Re: [PATCH] sched: Don't try to catch up excess steal time.

From: Suleiman Souhlal
Date: Fri Aug 23 2024 - 17:52:27 EST


On Wed, Aug 21, 2024 at 12:51 AM David Woodhouse <dwmw2@xxxxxxxxxxxxx> wrote:
>
> On Tue, 2024-08-06 at 20:11 +0900, Suleiman Souhlal wrote:
> > When steal time exceeds the measured delta when updating clock_task, we
> > currently try to catch up the excess in future updates.
> > However, this results in inaccurate run times for the future clock_task
> > measurements, as they end up getting additional steal time that did not
> > actually happen, from the previous excess steal time being paid back.
> >
> > For example, suppose a task in a VM runs for 10ms and had 15ms of steal
> > time reported while it ran. clock_task rightly doesn't advance. Then, a
> > different task runs on the same rq for 10ms without any time stolen.
> > Because of the current catch up mechanism, clock_sched inaccurately ends
> > up advancing by only 5ms instead of 10ms even though there wasn't any
> > actual time stolen. The second task is getting charged for less time
> > than it ran, even though it didn't deserve it.
> > In other words, tasks can end up getting more run time than they should
> > actually get.
> >
> > So, we instead don't make future updates pay back past excess stolen time.
>
> My understanding was that it was done this way for a reason: there is a
> lot of jitter between the "run time" (your 10ms example), and the steal
> time (15ms).
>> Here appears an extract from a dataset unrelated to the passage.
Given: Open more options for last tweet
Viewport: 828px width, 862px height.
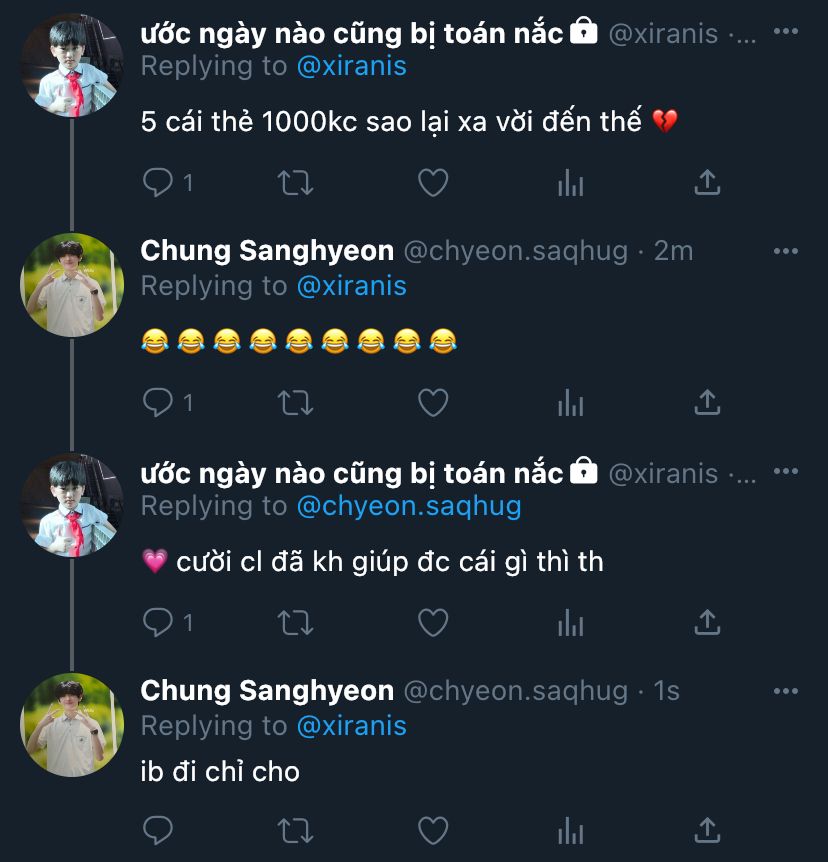Looking at the screenshot, I should click(787, 690).
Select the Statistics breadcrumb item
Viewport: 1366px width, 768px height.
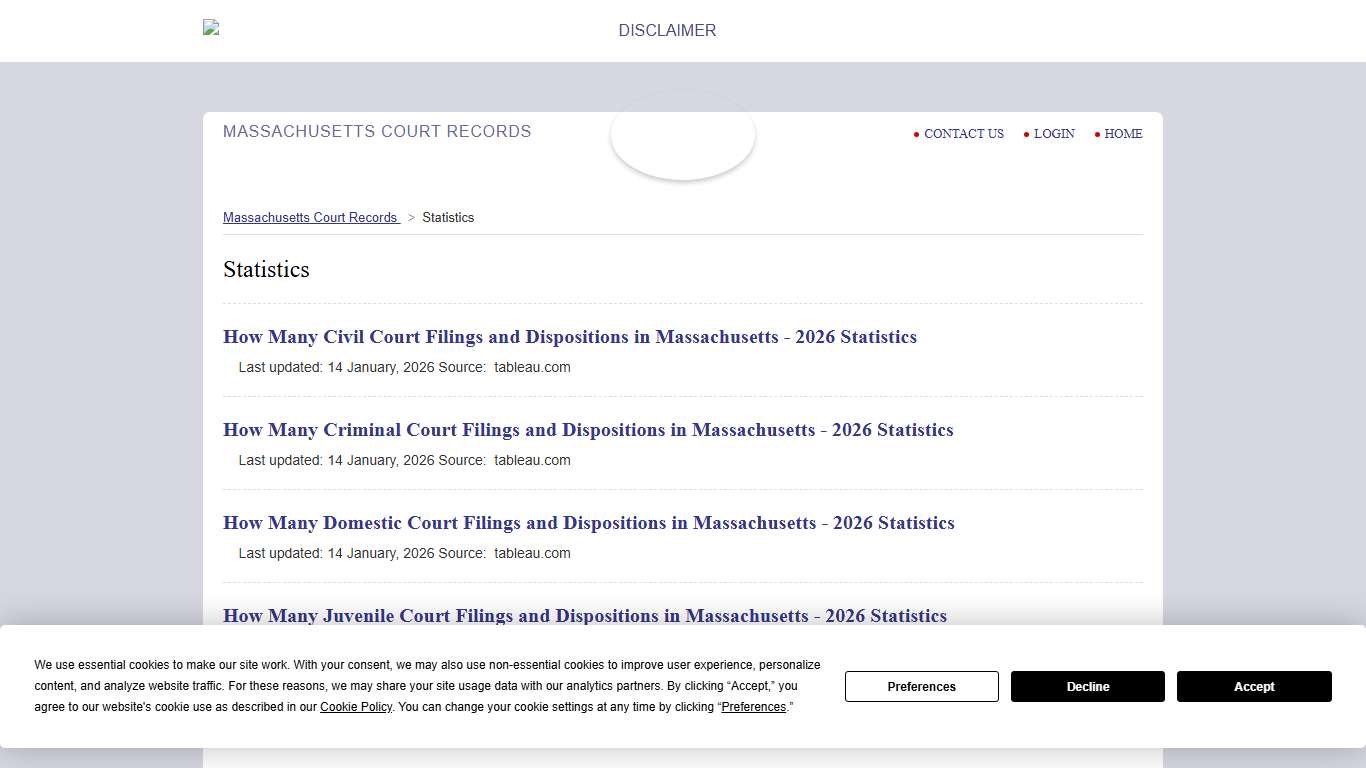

What if 5ms really *did* elapse between the time that
> 'delta' is calculated, and the call to paravirt_steal_clock()?
>
> By accounting that steal time "in advance" we ensure it isn't lost in
> the case where the same process remains running for the next timeslice.

This is an interesting observation, but I'd argue that even in the scenario
where the same task stays running, the extra 5ms should not be accounted
for in steal time:
>From what I can tell, update_curr() is only updating the task's runtime by the
"delta" that was calculated, so the extra "stolen" time that happened between
the delta measurement and the steal time application does not seem to be
relevant. From what I can tell, that stolen time happened at a point where the
task is not being counted as running in its run time, so it should not be
accounted.

I am however struggling to express this in a way that is easily understandable
by others.

> However, that does cause problems when the steal time goes negative
> (due to hypervisor bugs). So in
> https://lore.kernel.org/all/20240522001817.619072-22-dwmw2@xxxxxxxxxxxxx/
> I limited the amount of time which would be accounted to a future tick.

That would definitely be an improvement over the old behavior.

I noticed the issue because I've been trying to make sense of the numbers while
trying to include the time that host was suspended in steal time in
https://lore.kernel.org/kvm/20240820043543.837914-1-suleiman@xxxxxxxxxx/
(But I think the issue can happen even without these changes.)

Thanks,
-- Suleiman